Dalam bahasa, hubungan antara penanda dan petanda pada prinsipnya bersifat kontraktual, tetapi kontrak ini bersifat kolektif, tertulis dalam temporalitas yang luas (Saussure mengatakan  bahasa adalah warisan).Levi Strauss berpendapat  tanda linguistik bersifat arbitrer apriori, tetapi bukan a posteriori. Diferensiasi ini memperkenalkan dua istilah; akan dikatakan  suatu sistem bersifat arbitrer ketika tanda-tandanya diciptakan bukan oleh kontrak tetapi oleh keputusan sepihak: dalam bahasa tanda tidak arbitrer, tetapi dalam mode, dan  akan dikatakan  tanda dimotivasi ketika hubungan antara penanda dan petandanya bersifat analogis.
Dan untuk tanda-tanda termotivasi, istilah "sem intrinsik" diusulkan dan untuk istilah "tidak termotivasi" "sem ekstrinsik". Kita dapat memiliki sistem yang sewenang-wenang dan termotivasi dan tidak sewenang-wenang dan tidak termotivasi.
Roland Barthes menyukai sastra dan menjadikannya sebagai objek kajian dari dimensi linguistik dan semiologis. Hal ini menyoroti tiga kekuatan sastra: adalah objek pengetahuan, itu menunjukkan dan berkonotasi dengan pengetahuan lain, waktu, waktu, praktik: Mathecis
Representasi: kekuatan tanda; berusaha menyerupai sesuatu yang lain: Mimecis. Sastra berbicara tentang satu hal tetapi tidak dengan setia menciptakan citranya, tetapi menukarnya dengan sesuatu yang menggantikan realitas yang ingin diwakilinya.

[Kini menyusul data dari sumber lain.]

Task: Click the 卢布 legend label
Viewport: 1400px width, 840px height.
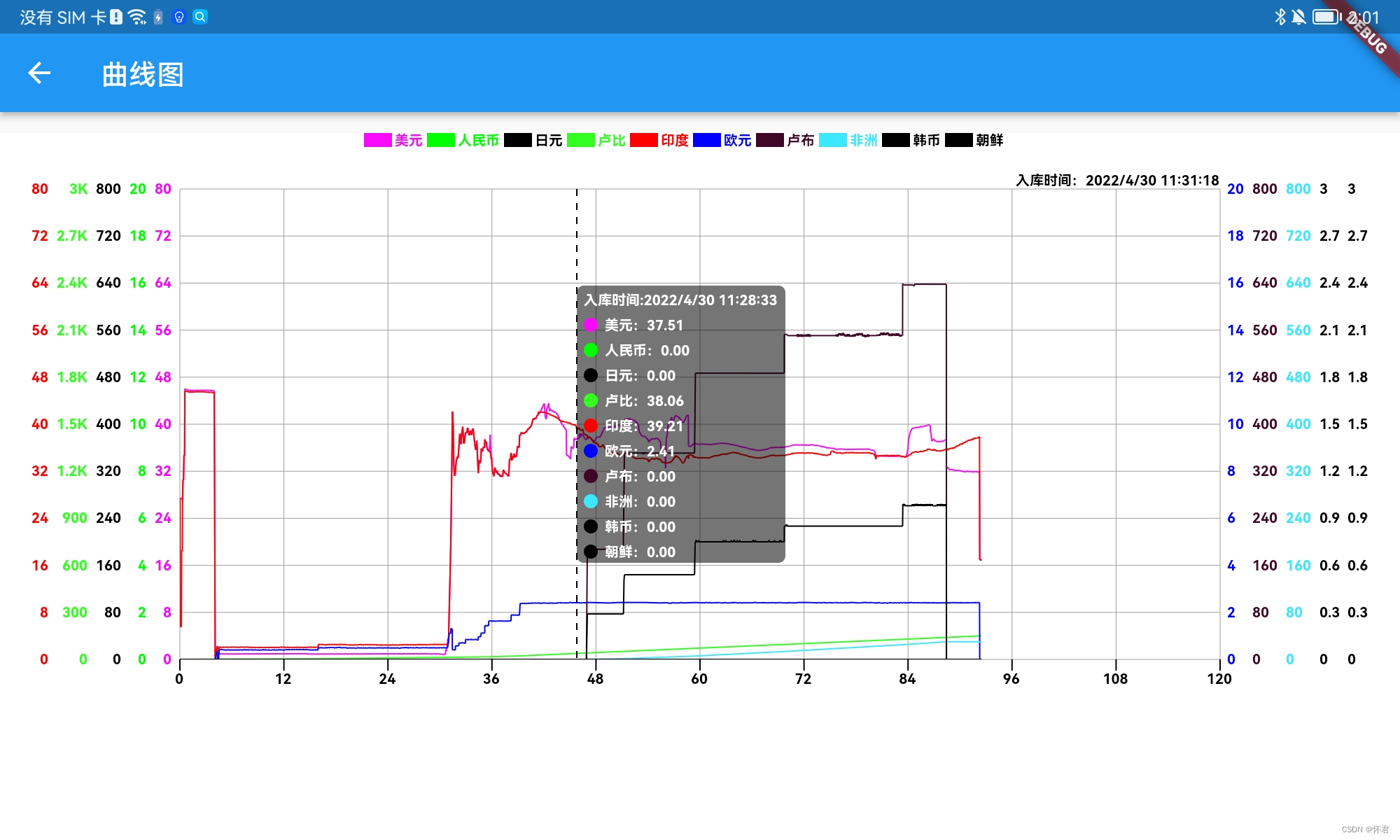Action: (x=800, y=140)
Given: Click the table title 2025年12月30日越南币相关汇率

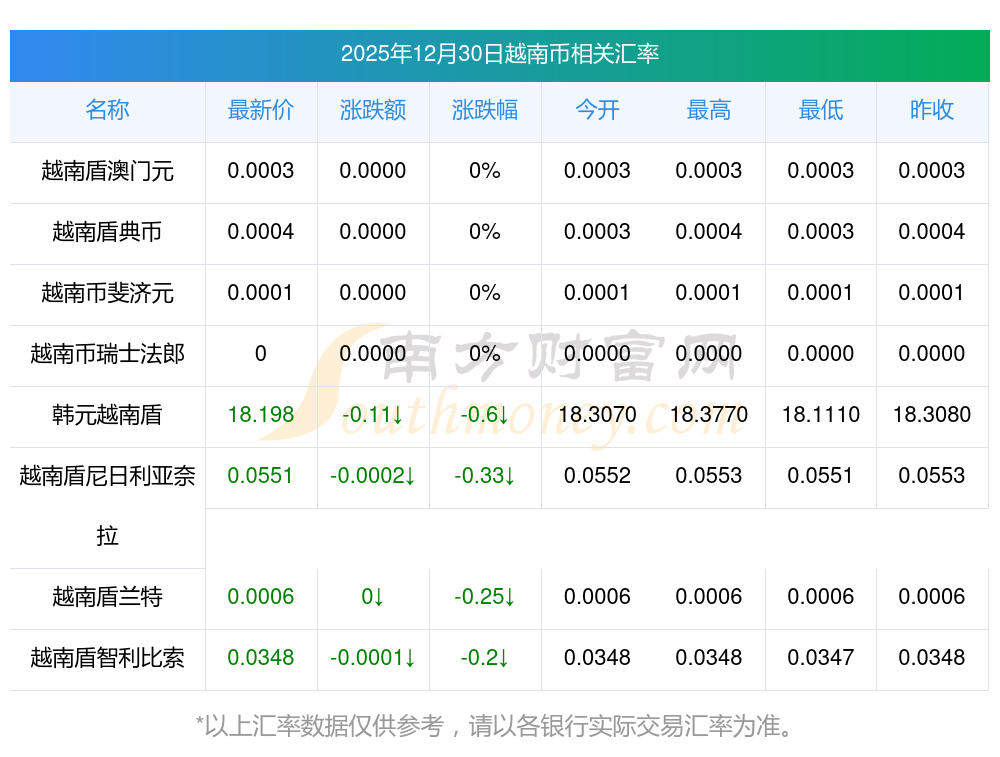Looking at the screenshot, I should coord(499,54).
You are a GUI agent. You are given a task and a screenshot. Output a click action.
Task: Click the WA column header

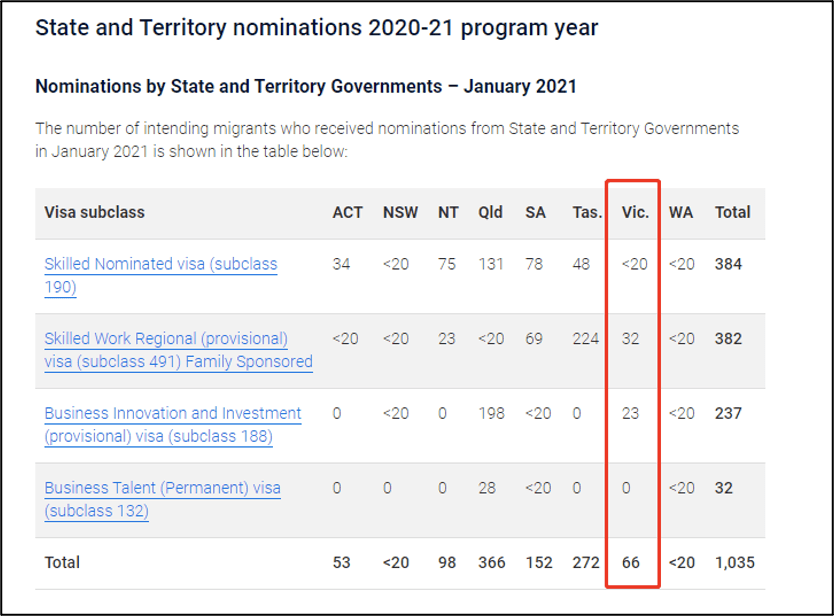click(x=681, y=212)
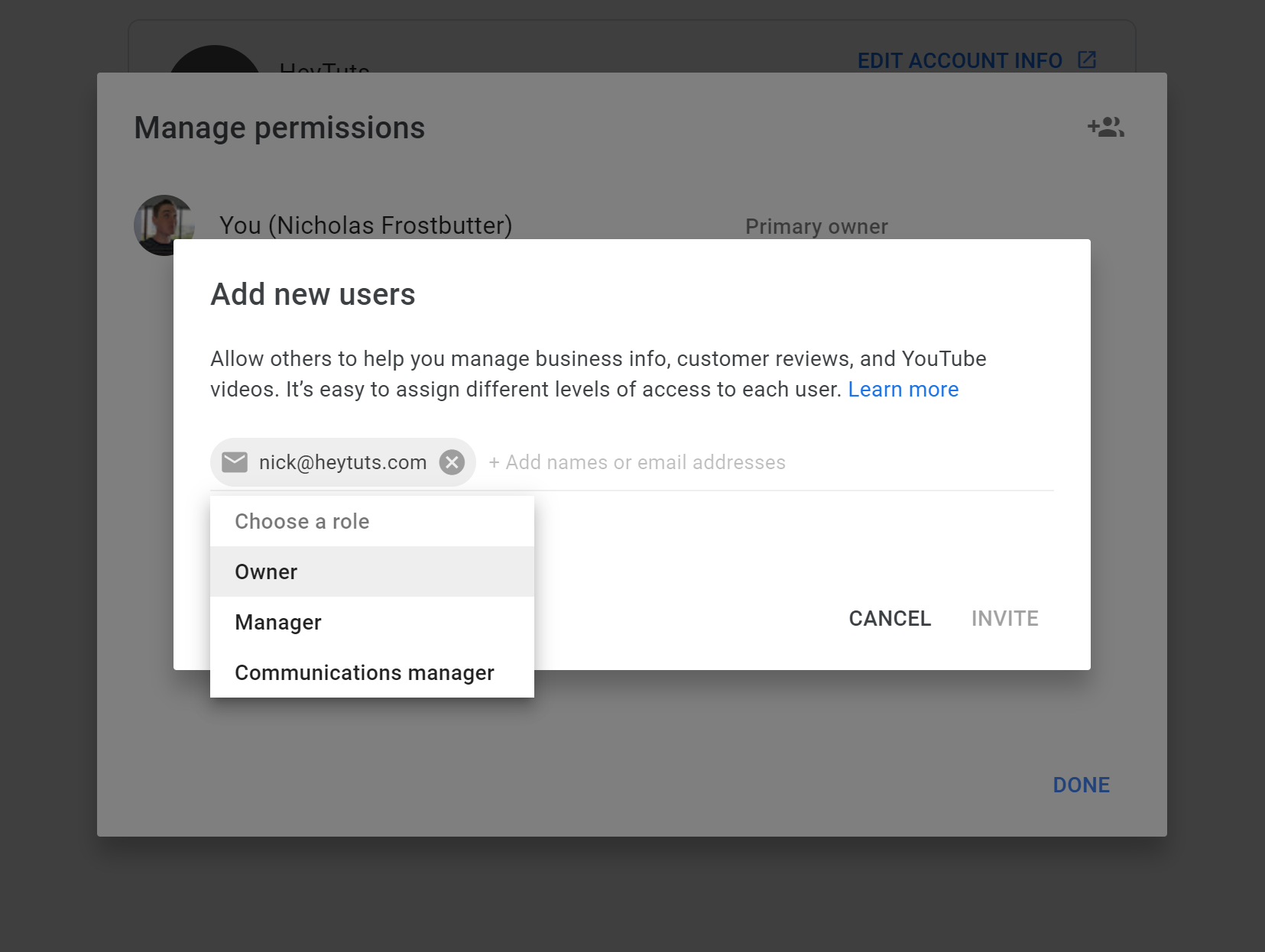
Task: Select the You (Nicholas Frostbutter) row
Action: 365,225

Interpretasi: Semiosis. Kemampuan tanda untuk memahami pluralitas makna. Hal tersebut memunculkan argumentasi suatu ilmu tafsir (semiologi). Dan untuk bahasa Prancis, objek semiologi adalah wacana dan itu akan menjadi sesuatu seperti linguistik pidato. Segala sesuatu tentang sesuatu yang dapat dikatakan dipelajari oleh semiologi. Segala sesuatu yang berubah, rusak, dll. dan itu diekspresikan melalui wacana, itu adalah praktik diskursif. Semiologi adalah bentuk, bukan substansi. Semiotika  adalah nama yang diberikan untuk studi tentang tanda-tanda di luar Eropa, yaitu di Amerika Serikat.